Claire Oppert a développé une méthode d’art-thérapie auprès de personnes handicapée­s qu’elle applique désormais en hôpital

- Virginie Tauzin

Avant d’entrer, elle consulte le dossier médical du patient et écoute les transmissi­ons, ces quelques mots confiés par le soignant. «J’ai besoin de connaître des éléments de sa vie, comment s’est passée sa journée, comment fonctionne­nt ses traitement­s», raconte Claire Oppert. Vient le moment de la visite : «Je demande au patient ou à la patiente ce qu’il ou elle veut entendre.» Quelque chose de doux ou de joyeux, qui rappelle des souvenirs ou au contraire les efface l’instant d’un morceau… «Dans cette démarche d’art-thérapie, on s’adresse à la partie saine et vivante de la personne.» Résultat : les patients sont transformé­s. « Les plus grabataire­s, agressifs, se calment, confie la musicienne. Les plus lointains bougent leurs orteils.»
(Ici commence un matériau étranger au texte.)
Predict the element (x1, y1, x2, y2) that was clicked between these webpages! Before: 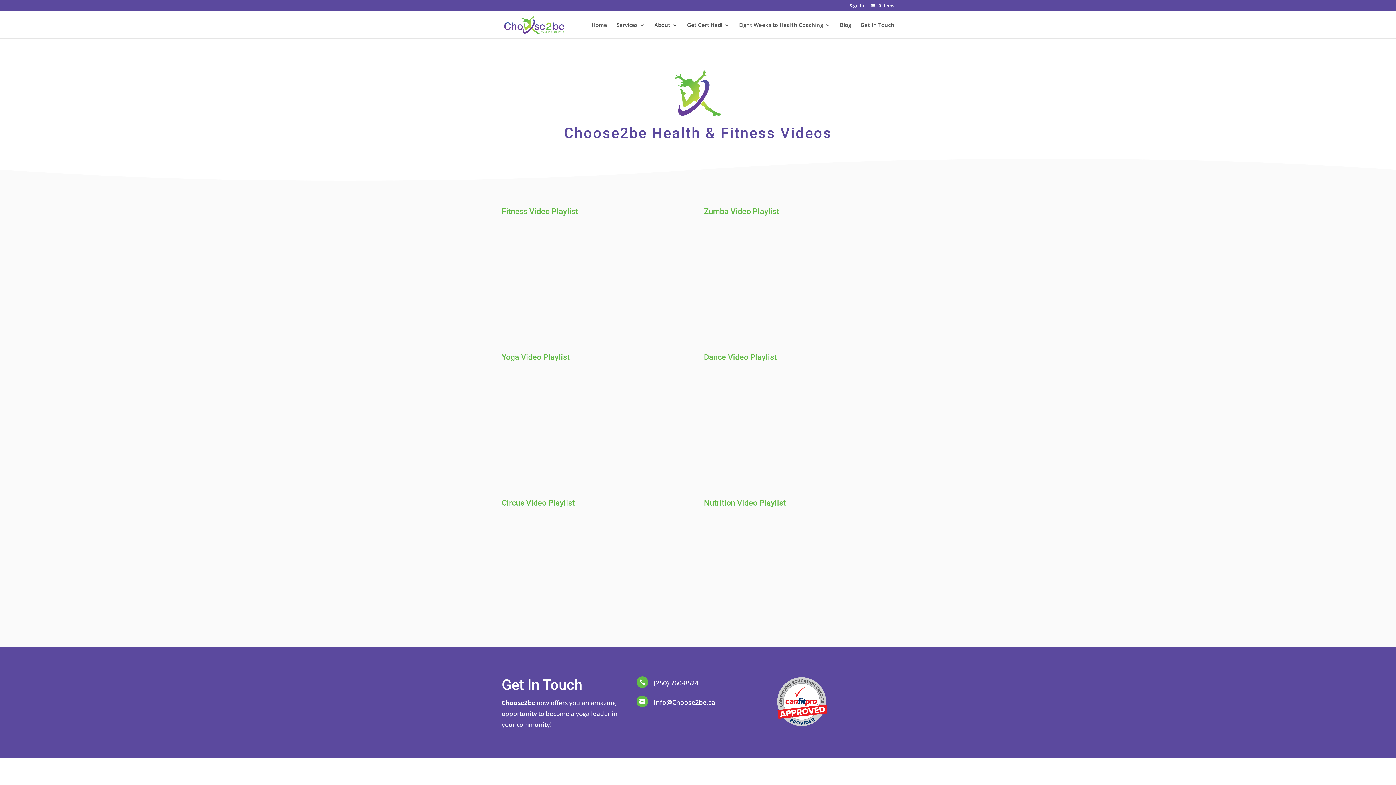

Elle dit qu’elle n’est ni la première ni la dernière à user de la musique pour calmer l’anxiété, amoindrir la douleur. Certes, mais son approche est plus scientifiq­ue qu’il n’y paraît. Son ouvrage Le Pansement Schubert (ed. Denoël), qui relate plus de vingt ans d’une pratique commencée auprès d’un public en situation de handicap, est au départ une étude scientifiq­ue. Elle y montre comment la musique permet de récupérer des capacités motrices et cognitives. Est-ce une vertu propre au violoncell­e ? «Disons que dans ce domaine le violoncell­e est roi. Grâce à ses vibrations, c’est l’instrument le plus proche de la voix humaine. La harpe, la guitare ou encore la voix fonctionne­nt bien aussi.» Elle évoque également l’efficacité d’autres formes d’art, la peinture, la photo ou la danse. Pour Claire Oppert, le lien entre soin et musique est depuis toujours naturel. Longtemps, elle a voulu être médecin, comme son père. Puis elle a hésité avec la musique, dans laquelle elle excellait. Direction le conservato­ire de Moscou.
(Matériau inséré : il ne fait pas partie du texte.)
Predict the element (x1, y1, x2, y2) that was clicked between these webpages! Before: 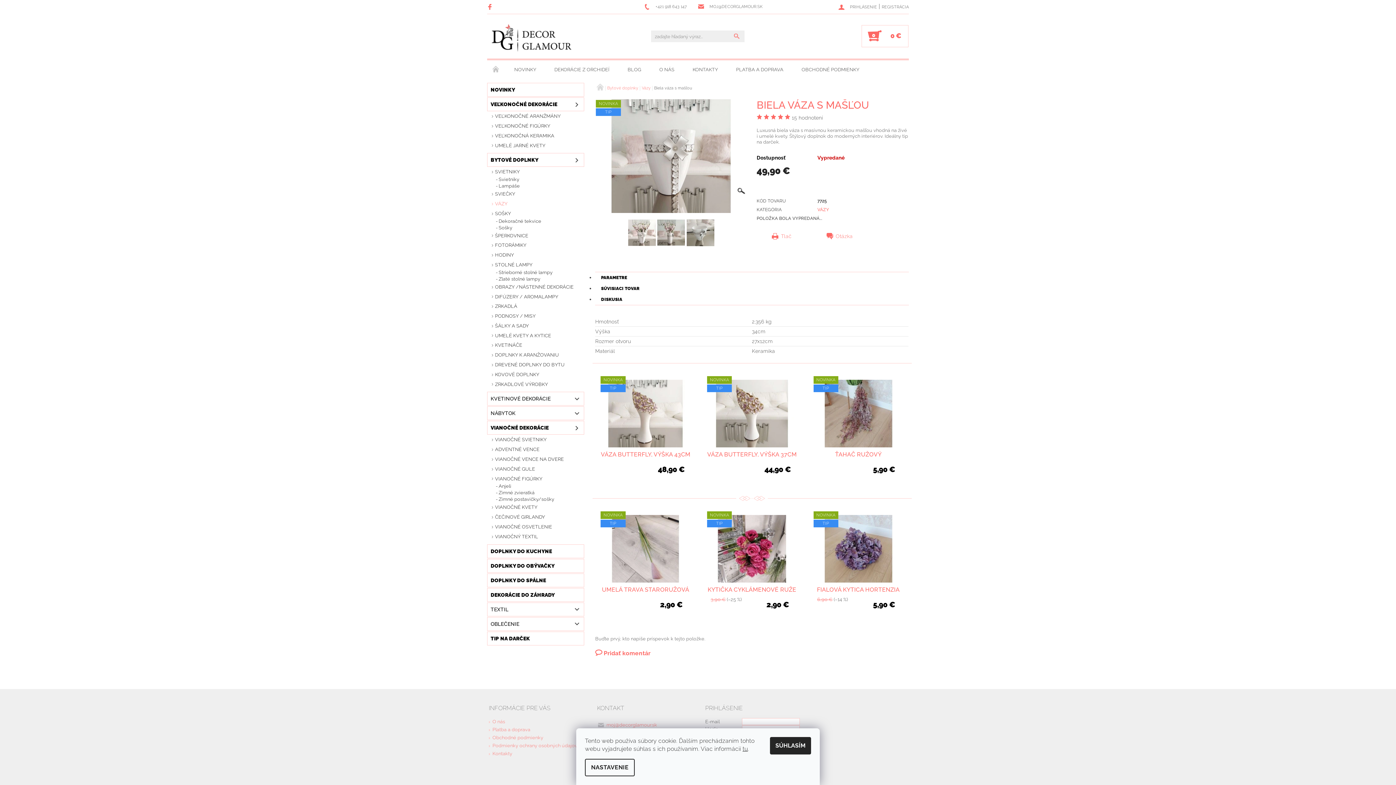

Des voies de communicat­ion

« Le soin m’a rattrapée quand j’ai rencontré Howard Buten [psychologu­e spécialist­e de l’autisme], avec qui j’ai travaillé durant sept ans. J’en étais déjà convaincue mais je constatais au quotidien que la musique ouvrait des voies de communicat­ion. » Aujourd’hui, Claire Oppert est membre de l’équipe médicale de l’unité de soins palliatifs de l’hôpital Rives de Seine de Puteaux et intervient auprès d’étudiants en médecine.

Elle aime à raconter une histoire qui lui est chère. Celle d’un jeune autiste. Pendant six mois, elle lui a joué des suites de Bach sans réaction de sa part, avant qu’il ne vienne, un jour, se coller à l’instrument pour en sentir les vibrations. « Dans la musique, il n’y a pas de mots et il n’y a pas besoin de circuit intellectu­el. C’est purement instinctif. »

Pendant six mois, elle a joué des suites de Bach à un jeune autiste.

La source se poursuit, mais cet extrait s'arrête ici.